▶ TASK REQUIREMENTS: Using the passage about Superfluous Southerners, say whether each statement agrees with it, answering yes or no and quoting the deciding words: (a) The book is due out in November 2012. (b) Cleanth Brooks was one of the three principal contributors to I’ll Take My Stand. (c) The summary given comes from the publisher.

Congratulations to my friend, Jay Langdale, on his new book, Superfluous Southerners: Cultural Conservatism in the South, 1920-1990, to be published in November, 2012. This promises to be a wonderful book.  Here is a summary from the publisher:

In Superfluous Southerners, John J. Langdale III tells the story of traditionalist conservatism and its boundaries in twentieth-century America. Because this time period encompasses both the rise of the modern conservative movement and the demise of southern regional distinctiveness, it affords an ideal setting both for observing the potentiality of American conservatism and for understanding the fate of the traditionalist “man of letters.” Langdale uses the intellectual and literary histories of John Crowe Ransom, Donald Davidson, and Allen Tate—the three principal contributors to the Agrarian manifesto I’ll Take My Stand—and of their three most remarkable intellectual descendants—Cleanth Brooks, Richard Weaver, and Melvin Bradford—to explore these issues.

▶ DATA ENTRIES:
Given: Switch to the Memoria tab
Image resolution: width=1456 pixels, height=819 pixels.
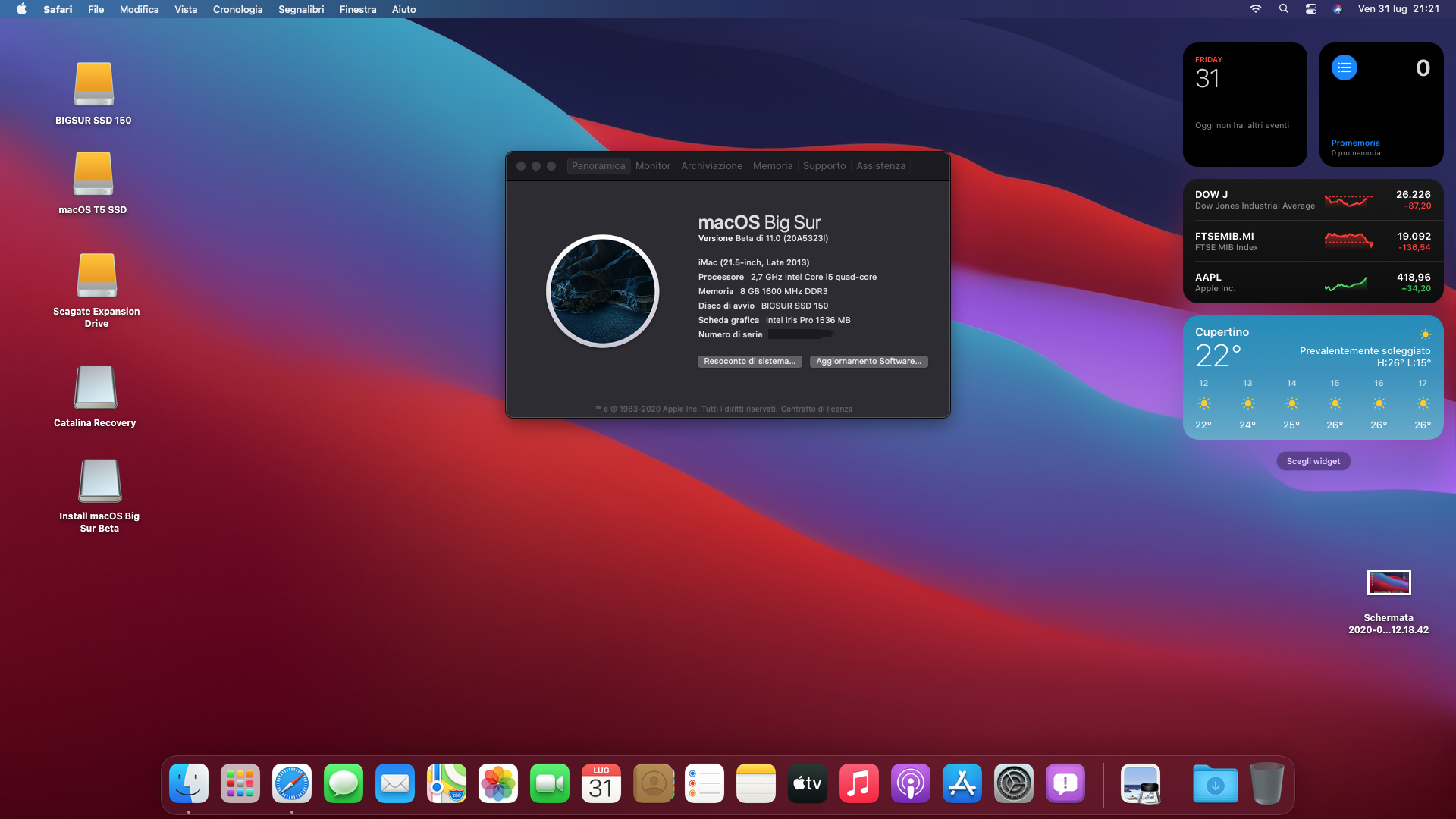Looking at the screenshot, I should tap(772, 165).
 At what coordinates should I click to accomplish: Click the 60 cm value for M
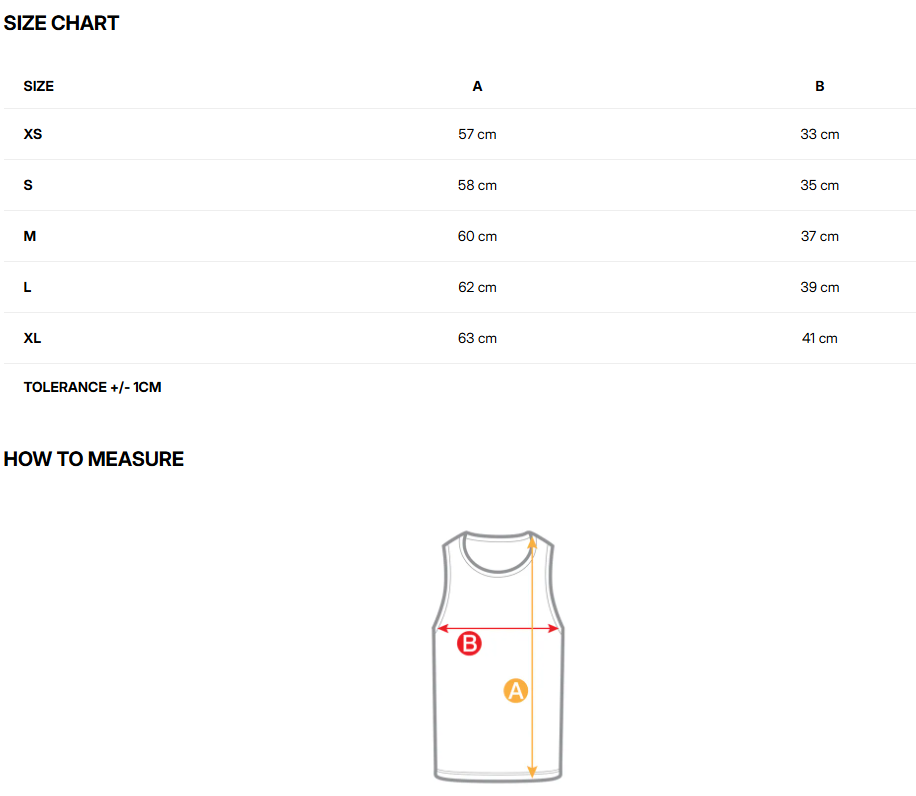click(477, 236)
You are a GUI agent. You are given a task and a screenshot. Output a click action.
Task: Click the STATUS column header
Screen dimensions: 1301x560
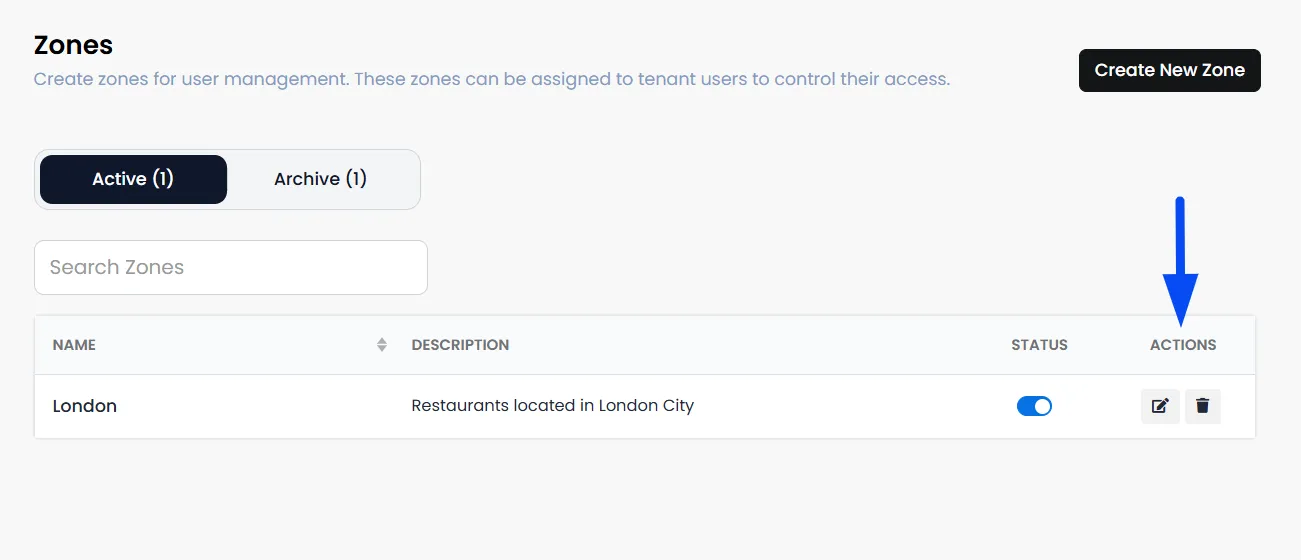coord(1039,345)
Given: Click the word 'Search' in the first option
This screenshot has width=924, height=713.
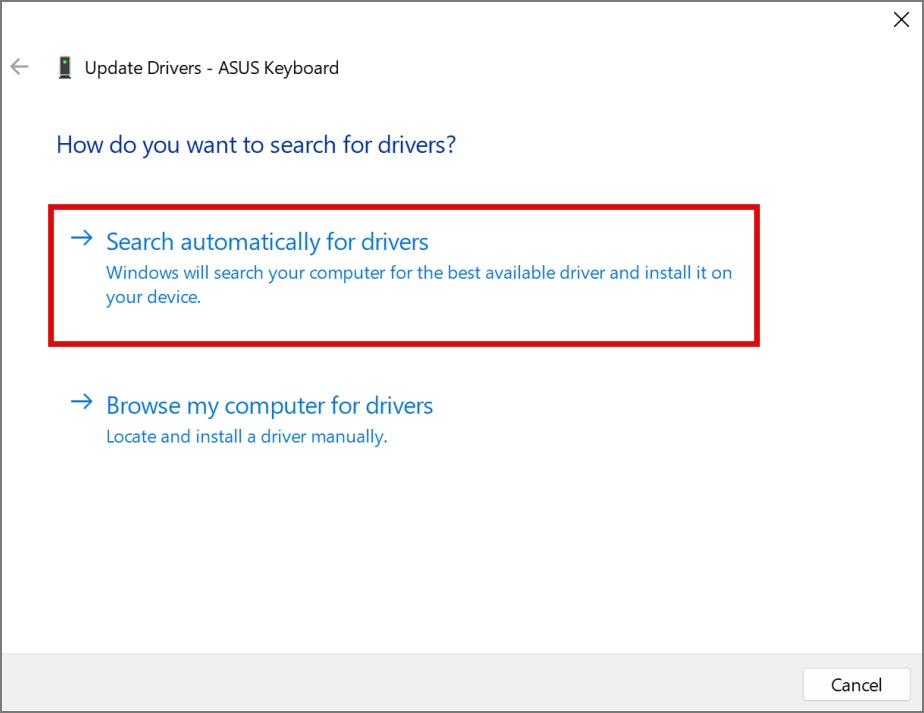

▶ SOLVED EXERCISE:
(a) Yes: "to be published in November, 2012"
(b) No: "John Crowe Ransom, Donald Davidson, and Allen Tate—the three principal contributors to the Agrarian manifesto I’ll Take My Stand—and of their three most remarkable intellectual descendants—Cleanth Brooks, Richard Weaver, and Melvin Bradford"
(c) Yes: "Here is a summary from the publisher"